Rows from a screen grounding dataset
%%

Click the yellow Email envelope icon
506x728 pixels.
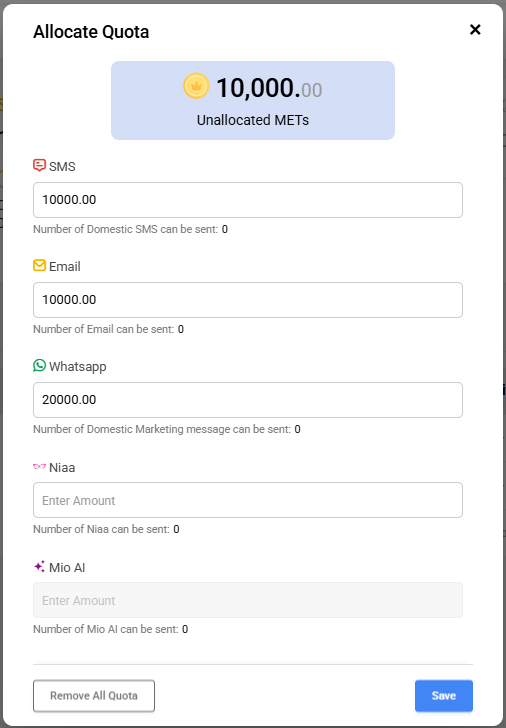39,265
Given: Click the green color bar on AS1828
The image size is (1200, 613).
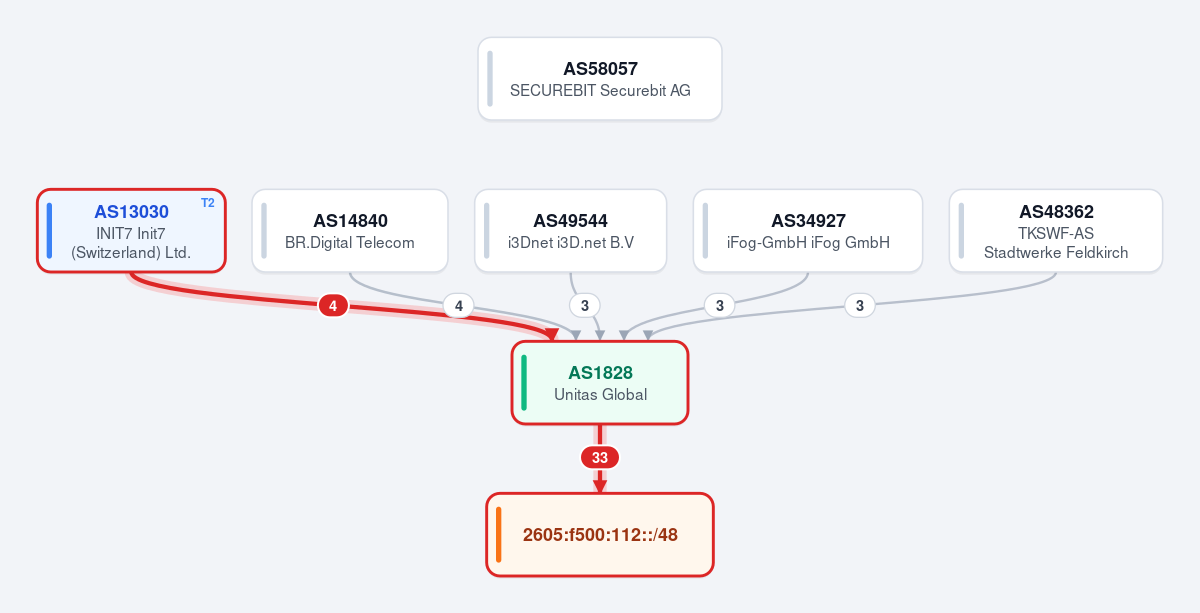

%%

Set problem: Replace every "Click" in the data above with "Tap" and write the data out again with nothing else changed. Leave out the pictures.

Solution:
Tap the yellow Email envelope icon
506x728 pixels.
39,265
Given: Tap the green color bar on AS1828
The image size is (1200, 613).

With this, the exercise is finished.